Brian Currin (born 20 September 1950) is a South African lawyer who was instrumental in the establishment of the Truth and Reconciliation Commission.

Currin practiced law in Pretoria from 1977 to 1987, specializing in labour law and civil and human rights, and now works in mediation and institutional transformation. In 1994 he was appointed by South African President Nelson Mandela to chair a Prison Audit Committee and was subsequently involved in the creation of the Truth and Reconciliation Commission. In 1987 he founded the National Directorate of Lawyers for Human Rights which he headed for eight years.

He has worked in Sri Lanka, Rwanda and the Middle East on political transformation. Currin now co-chairs the Sentence Review Commission in Northern Ireland, which decides on the early release of prisoners who have committed terrorism-related offences.
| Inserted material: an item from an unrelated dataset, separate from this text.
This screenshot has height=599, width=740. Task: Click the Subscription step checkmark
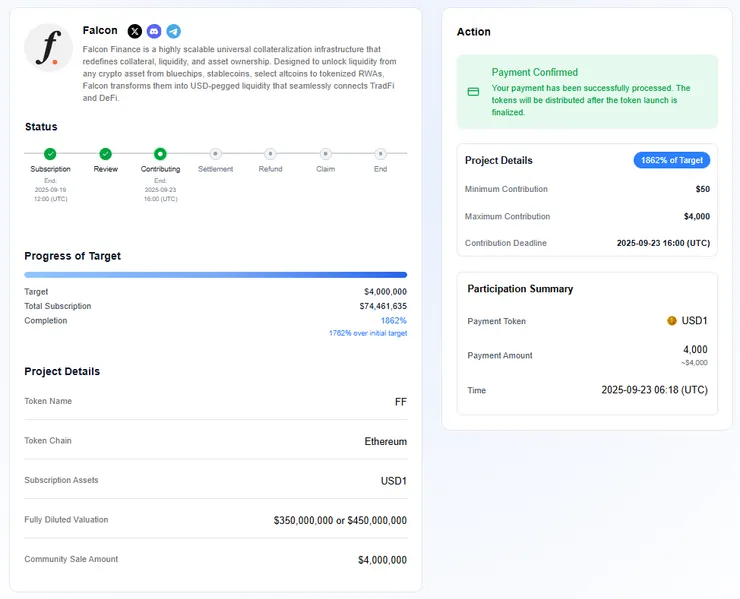[x=50, y=154]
In 2000, he became an independent mediator in the Drumcree parading dispute and said that he hoped he could achieve a breakthrough in the mediation role because he was a completely independent outsider. But he quit his role in December 2001, saying that as Portadown Orangemen had withdrawn from dialogue, he was "unable to take the process any further".
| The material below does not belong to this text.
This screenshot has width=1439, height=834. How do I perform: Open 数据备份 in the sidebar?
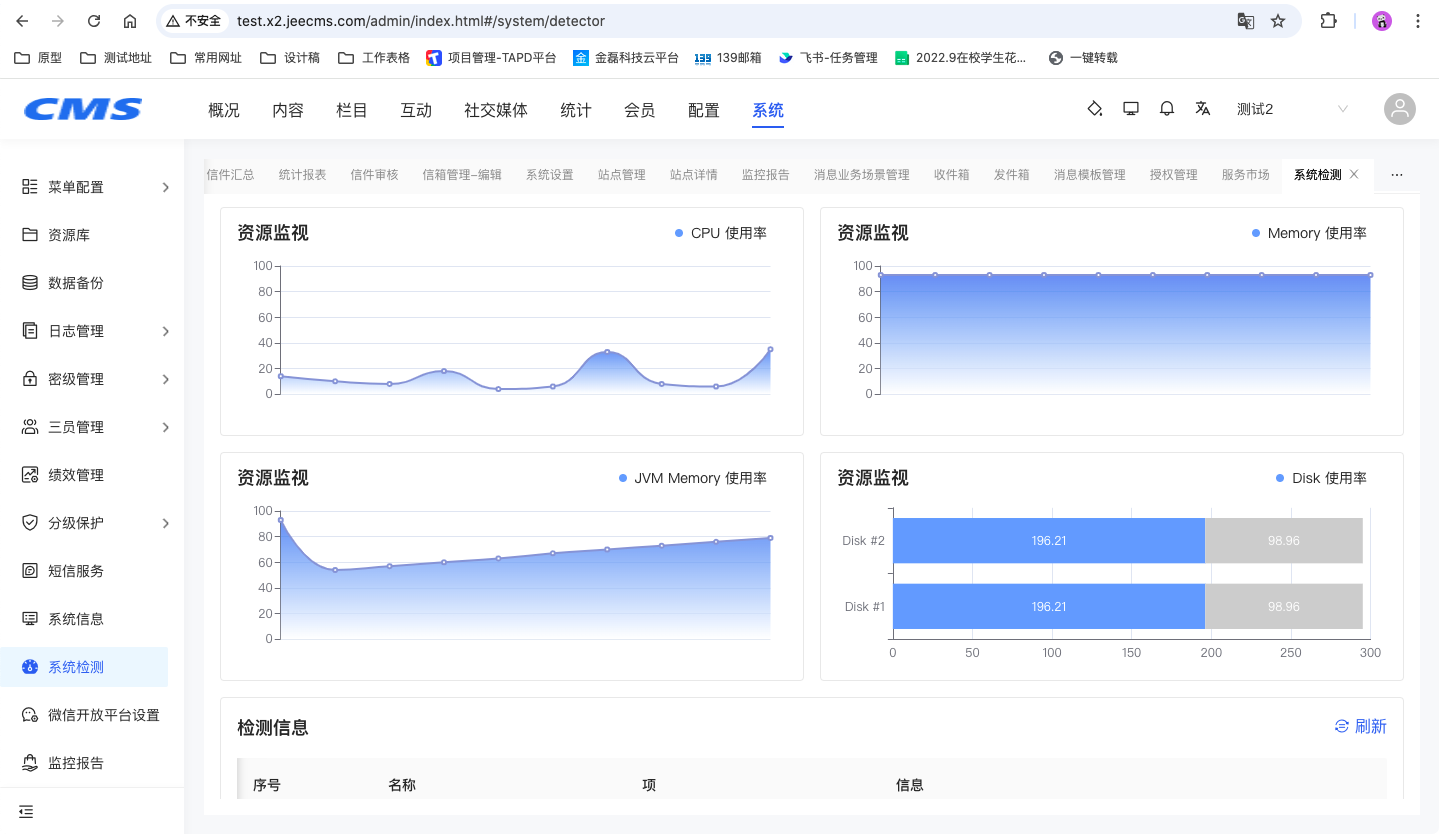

Involvement in the Basque Conflict
Currin has been involved since 2004 in trying to help resolve the Basque Conflict. His work has been funded by the Joseph Rowntree Charitable Trust.
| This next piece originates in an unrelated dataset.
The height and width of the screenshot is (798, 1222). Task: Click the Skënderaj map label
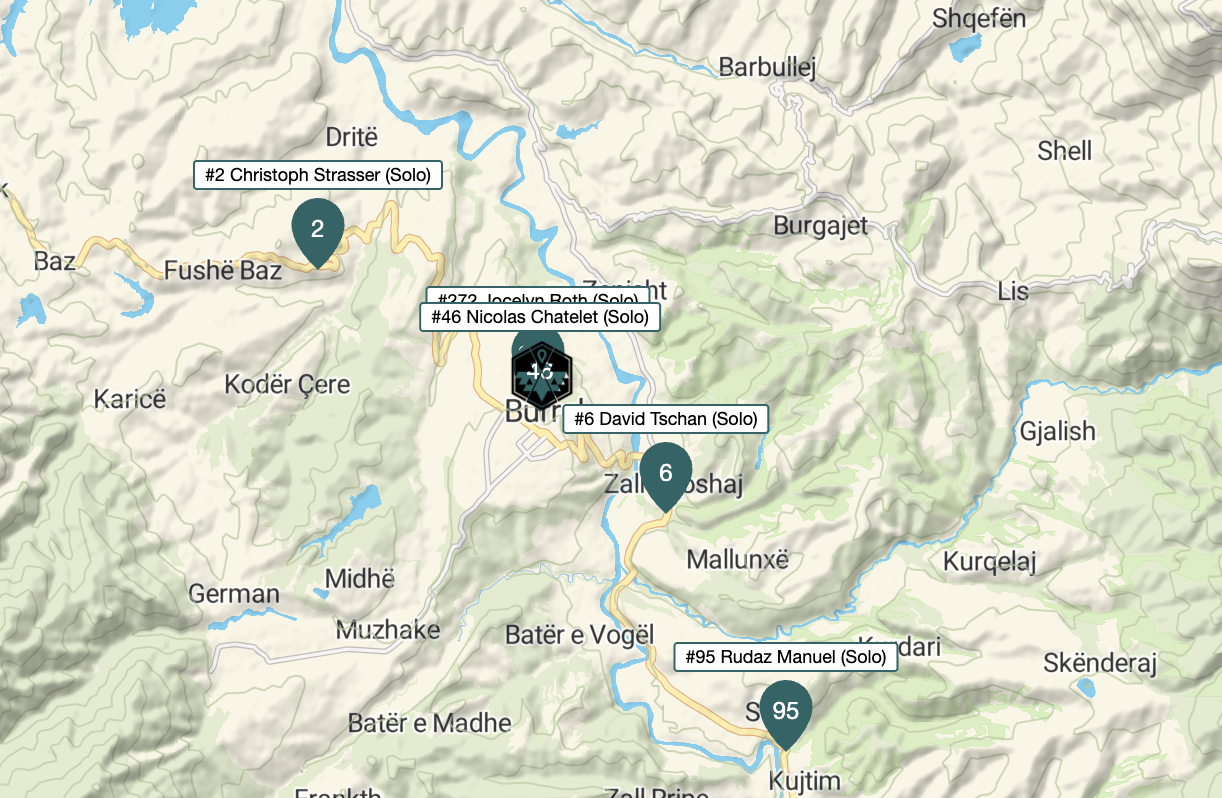(x=1100, y=663)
In the last years he is part of the international mediators team involved in the search of a negotiated solution for the conflict in the Basque Country between the Basque terrorist group ETA (Basque Country and Freedom) and the Spanish and French governments. In November 2010 this group was officially set up as the International Contact Group for the Basque Country. The Group had as mandate "to expedite, facilitate and enable the achievement of political normalization in the Basque Country"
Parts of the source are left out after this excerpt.